- Provided records -
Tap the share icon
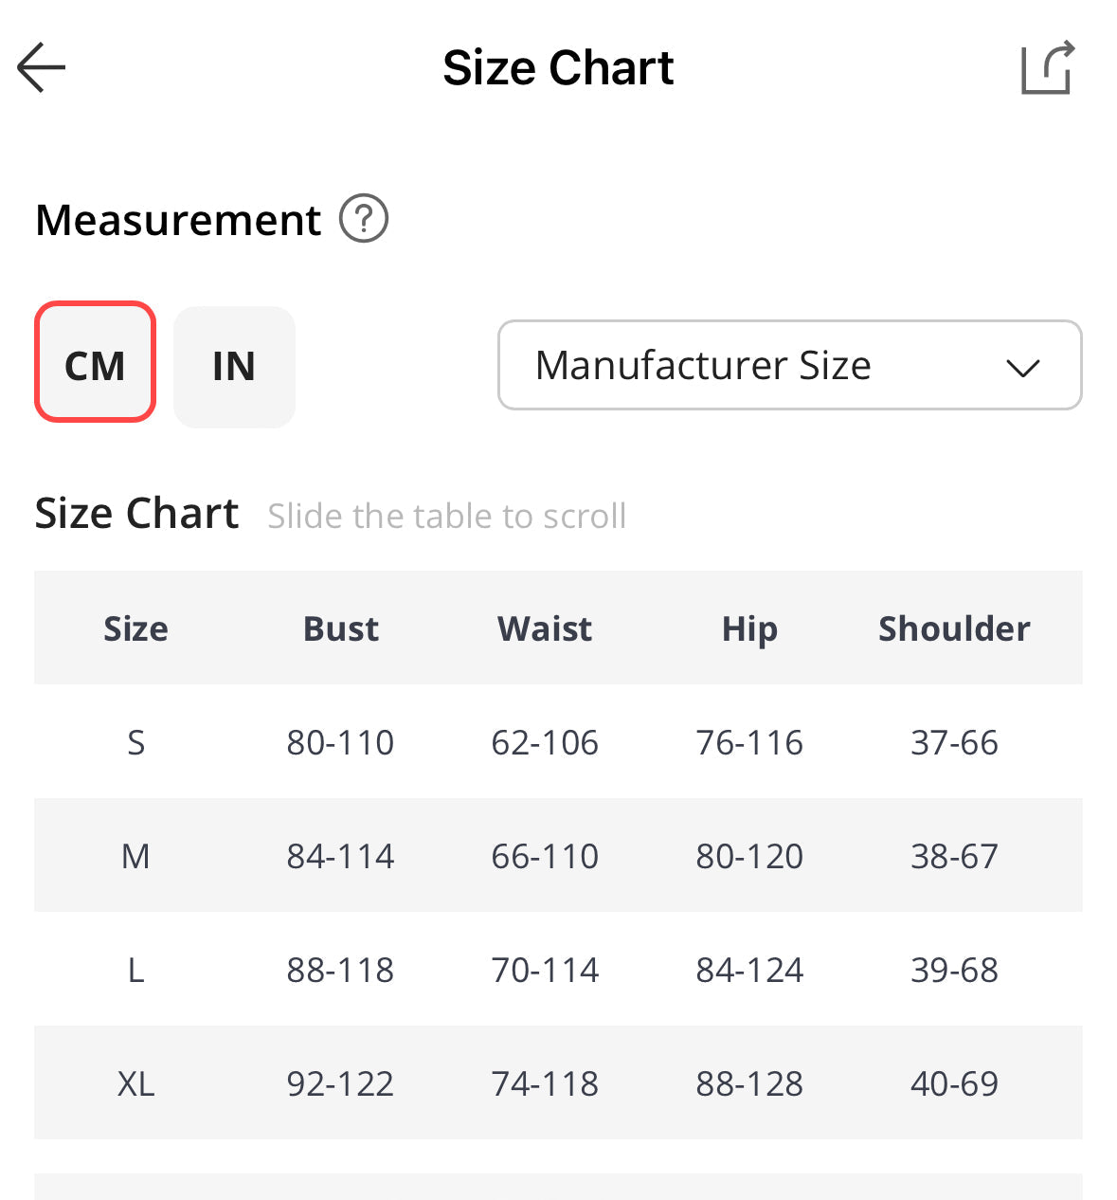Image resolution: width=1117 pixels, height=1200 pixels. 1047,68
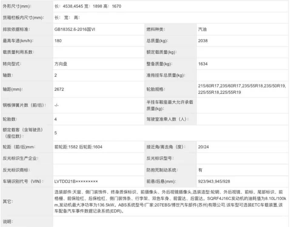Click the emission standard GB18352.6-2016国VI value
This screenshot has width=290, height=227.
(76, 29)
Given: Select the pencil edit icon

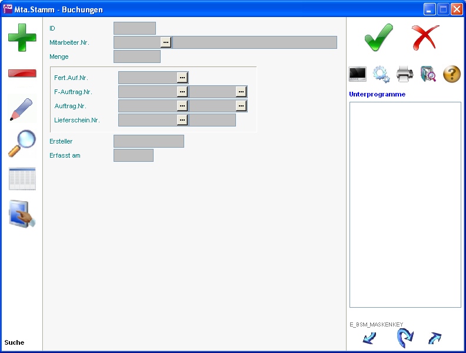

- Work order -
Copy out all the data exactly. The images should not appear in the copy.

- Solution for this problem -
Tap the share icon
Image resolution: width=1117 pixels, height=1200 pixels. 1047,68
Click the emission standard GB18352.6-2016国VI value
This screenshot has width=290, height=227.
(76, 29)
Given: Select the pencil edit icon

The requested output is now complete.